Jels is a small, sleepy village not far from the German-Danish border and one wouldn't think that one of the leading international manufacturers of high-grade wooden floors is to be found there. However, a visit to Dinesen, which was founded in 1898 by Hans Peter Dinesen and is currently run in the fourth generation by Heidi and Thomas Dinesen, makes a trip to this Danish backwater a very special experience.
Hans Peter Dinesen founded a small saw mill at the end of the 19th century after finding no suitable wood for his building work. The trigger for today's success came in 1965 with an inquiry from an architect who was looking for extremely long floor planks for the restoration of Sønderborg Castle. Dinesen accepted the challenge and decided on Douglas fir, from which planks in the almost unbelievable length of up to 15 metres and a width of up to 45 cm are still made today. The wood comes from various European forests and is carefully selected. On arrival in Jels, it is frequently dried in heat chambers for quite a time to ensure there is absolutely no more moisture in the wood. Subsequently, the planks are cut in an elaborate procedure and checked by hand. Thus, every floor is a special project and the result of a long process.

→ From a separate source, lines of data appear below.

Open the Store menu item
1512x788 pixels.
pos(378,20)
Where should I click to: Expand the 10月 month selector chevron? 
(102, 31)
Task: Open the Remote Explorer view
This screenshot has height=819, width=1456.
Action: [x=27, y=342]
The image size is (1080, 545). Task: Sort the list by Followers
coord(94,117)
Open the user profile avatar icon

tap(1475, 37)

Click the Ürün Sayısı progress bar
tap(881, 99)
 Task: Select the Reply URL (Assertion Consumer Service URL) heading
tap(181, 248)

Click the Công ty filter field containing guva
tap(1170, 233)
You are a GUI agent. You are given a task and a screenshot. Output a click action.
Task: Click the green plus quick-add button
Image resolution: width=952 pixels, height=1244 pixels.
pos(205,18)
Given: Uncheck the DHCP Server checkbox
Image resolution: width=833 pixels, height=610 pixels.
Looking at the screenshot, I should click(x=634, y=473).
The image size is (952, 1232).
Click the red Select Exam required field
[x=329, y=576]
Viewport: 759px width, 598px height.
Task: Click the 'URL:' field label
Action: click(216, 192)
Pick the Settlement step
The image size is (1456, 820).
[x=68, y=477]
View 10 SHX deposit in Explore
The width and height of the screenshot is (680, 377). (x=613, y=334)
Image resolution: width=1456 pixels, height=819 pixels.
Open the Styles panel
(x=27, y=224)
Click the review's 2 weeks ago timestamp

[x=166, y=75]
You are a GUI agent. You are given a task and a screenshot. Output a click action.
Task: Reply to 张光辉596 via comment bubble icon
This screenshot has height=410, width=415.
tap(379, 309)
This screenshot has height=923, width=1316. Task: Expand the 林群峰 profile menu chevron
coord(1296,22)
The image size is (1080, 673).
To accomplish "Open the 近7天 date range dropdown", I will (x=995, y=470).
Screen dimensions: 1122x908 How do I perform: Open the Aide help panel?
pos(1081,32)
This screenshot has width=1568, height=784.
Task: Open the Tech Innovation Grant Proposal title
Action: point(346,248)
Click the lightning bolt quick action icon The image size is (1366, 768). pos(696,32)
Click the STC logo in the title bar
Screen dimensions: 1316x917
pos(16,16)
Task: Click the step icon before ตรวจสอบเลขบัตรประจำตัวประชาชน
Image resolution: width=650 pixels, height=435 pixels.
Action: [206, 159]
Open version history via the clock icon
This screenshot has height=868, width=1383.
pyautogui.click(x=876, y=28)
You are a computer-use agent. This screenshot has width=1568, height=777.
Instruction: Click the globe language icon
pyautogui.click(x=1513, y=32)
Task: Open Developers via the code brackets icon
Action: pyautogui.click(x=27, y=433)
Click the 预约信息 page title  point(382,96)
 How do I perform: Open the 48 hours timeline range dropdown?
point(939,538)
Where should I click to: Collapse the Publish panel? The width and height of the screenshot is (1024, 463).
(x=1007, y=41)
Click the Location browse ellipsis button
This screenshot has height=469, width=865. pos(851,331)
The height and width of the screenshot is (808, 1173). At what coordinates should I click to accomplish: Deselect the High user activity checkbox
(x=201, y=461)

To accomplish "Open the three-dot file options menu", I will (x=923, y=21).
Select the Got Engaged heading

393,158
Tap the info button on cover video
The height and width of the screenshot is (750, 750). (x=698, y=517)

Architects have been so impressed by the quality, finish and longevity of the floors that, for many decades, Dinesen primarily produced floors for castles, manor houses and churches. In recent years, however, wooden floors have become increasingly popular in the modern interior-design sphere, which opened up undreamt of new markets for the company. Today, Dinesen floors are to be found in modern dwellings, showrooms, (e.g., all new Bulthaup showrooms have Dinesen floors), hotels, restaurants, museums and galleries. Contrary to stubborn prejudice, planks can be laid in conjunction with under-floor heating and caring for them is no more difficult than any other kind of floor.
A milestone in 2008 was the opening of the new Saatchi Gallery in London, for which Dinesen supplied 5,000 square metres of Douglas fir as a Founding Patron. Charles Saatchi is said to have been so enthusiastic about the aesthetic impact of the floor as a design element that he positioned fewer works of art in the rooms so that the floor comes more into its own. It actually doesn't matter whether this is strictly true or not, what counts is the phenomenal spatial impact.
The situation at Museum Brandhorst, which was designed by architects Sauerbruch Hutton in Munich and opened at the end of May, is similar. The floor is made of Dinesen oak plans and forms an important design element in the overall concept. ‘Table', the restaurant in Frankfurt's Schirn art gallery, which was opened this April, also makes use of extra-large planks thus making the floor a central element in this case, too.
In other words, there is no way today around Dinesen for anyone considering a wooden floor for a classic or modern ambience.